Public sharing Share any collection via a public URL. Shared collections show your distilled context, your notes, and your sources as cited references — title, link, and your annotation. Extracted page content stays private, both out of respect for the original authors and to keep shared collections focused on your thinking rather than other people's words.
Use cases
Developers: API and library research
You're integrating HubSpot's UI component library, or wiring up the Java Elasticsearch client, or navigating AWS CloudFormation. Instead of juggling twenty browser tabs, you save the relevant docs into a collection as you read. Your AI distils the key interfaces and gotchas into a context note. From that point on, every coding session starts with your agent already knowing the API — no re-pasting, no re-explaining.

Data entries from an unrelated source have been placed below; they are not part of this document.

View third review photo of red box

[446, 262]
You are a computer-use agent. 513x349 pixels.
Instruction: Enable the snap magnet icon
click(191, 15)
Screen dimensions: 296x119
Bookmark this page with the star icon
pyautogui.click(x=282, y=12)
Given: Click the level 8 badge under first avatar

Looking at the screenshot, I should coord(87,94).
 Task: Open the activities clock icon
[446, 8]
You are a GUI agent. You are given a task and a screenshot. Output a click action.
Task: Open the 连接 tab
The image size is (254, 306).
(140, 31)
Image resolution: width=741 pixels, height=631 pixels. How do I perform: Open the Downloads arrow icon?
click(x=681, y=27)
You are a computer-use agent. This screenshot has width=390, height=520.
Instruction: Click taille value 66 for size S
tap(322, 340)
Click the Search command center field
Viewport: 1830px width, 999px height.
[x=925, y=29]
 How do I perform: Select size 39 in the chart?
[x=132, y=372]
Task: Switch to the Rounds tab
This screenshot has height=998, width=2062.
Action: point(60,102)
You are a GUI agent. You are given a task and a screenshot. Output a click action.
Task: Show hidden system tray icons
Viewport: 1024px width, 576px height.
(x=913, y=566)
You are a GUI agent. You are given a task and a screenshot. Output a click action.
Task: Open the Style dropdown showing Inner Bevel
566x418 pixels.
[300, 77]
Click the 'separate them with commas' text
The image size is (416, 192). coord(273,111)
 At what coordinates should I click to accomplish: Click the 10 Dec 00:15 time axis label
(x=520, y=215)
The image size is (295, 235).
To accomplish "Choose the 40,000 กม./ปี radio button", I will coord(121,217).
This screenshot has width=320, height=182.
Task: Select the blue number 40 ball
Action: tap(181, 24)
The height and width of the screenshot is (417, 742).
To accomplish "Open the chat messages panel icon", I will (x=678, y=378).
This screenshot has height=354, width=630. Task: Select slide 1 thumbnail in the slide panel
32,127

Cybersecurity: vulnerability intelligence
A new CVE drops with multiple advisories, vendor patches, and researcher writeups scattered across different sites. Save them all into a single collection, distil the key details — affected versions, attack vectors, mitigations — and share it as one coherent unit with your team or your AI. Everything in one place, permanently archived even if the original sources change.
Sales: prospect research
Before a call, task your AI with building a collection on the prospect — their website, recent press coverage, LinkedIn posts, funding announcements, job listings. It saves, organises, and distils the relevant details into a briefing. You walk into the meeting already knowing their priorities, their stack, and what's changed in the last quarter.
Journalism: source and story collation
You're working a long-form story across weeks of research. Save every source — articles, public records, official statements, background reading — into a collection as you find them. Your AI can help you identify gaps, surface contradictions across sources, and draft from a curated base rather than hallucinating from training data.
Competitive intelligence: living briefs
Build a collection tracking a competitor — their pricing page, product changelog, job postings, press releases. Refresh it as things change. The distilled context becomes a living brief your AI always has access to: current positioning, recent moves, strategic signals. No more stale summaries.
Legal and compliance: matter research
Collate the relevant regulation, case references, and guidance documents for a matter into a single collection. Your AI drafts against a curated, citable source base rather than general training knowledge — reducing hallucination risk and keeping everything traceable back to primary sources.
Academic research: literature and notes
Save papers, preprints, and reference articles into a collection as you build a literature review. Add your own notes as artifacts. Distil the state of a field — key findings, open questions, methodological debates — so your AI can help you write with genuine grounding rather than confabulated citations.
Writers and creators: persistent AI briefing
Save your style guide, audience research, tone notes, and reference examples into a collection. This becomes your AI's permanent briefing — it knows your voice, your readers, and your conventions every time you start a new piece. No more re-explaining who you're writing for at the top of every conversation.
What makes it different
Most bookmarking and knowledge tools are built for human recall — for you to find things later. Sombra is built for AI recall — for your agent to have the right context at the right moment.
The distillation layer is the key differentiator. Nobody else does "save web pages → organise into projects → write distilled technical context → feed to coding agent via MCP" as a unified, hosted flow through a single interface. Local markdown files (like Will Larson's "datapacks" concept) get partway there, but require manual file management, lack web extraction, and can't serve multiple AI clients simultaneously.
When you share a collection publicly, what you're sharing is your research and your thinking — the sources cited, the context distilled, the notes written. That's the valuable part. Sombra is hosted, persistent, and MCP-native. Your library is available everywhere your AI is.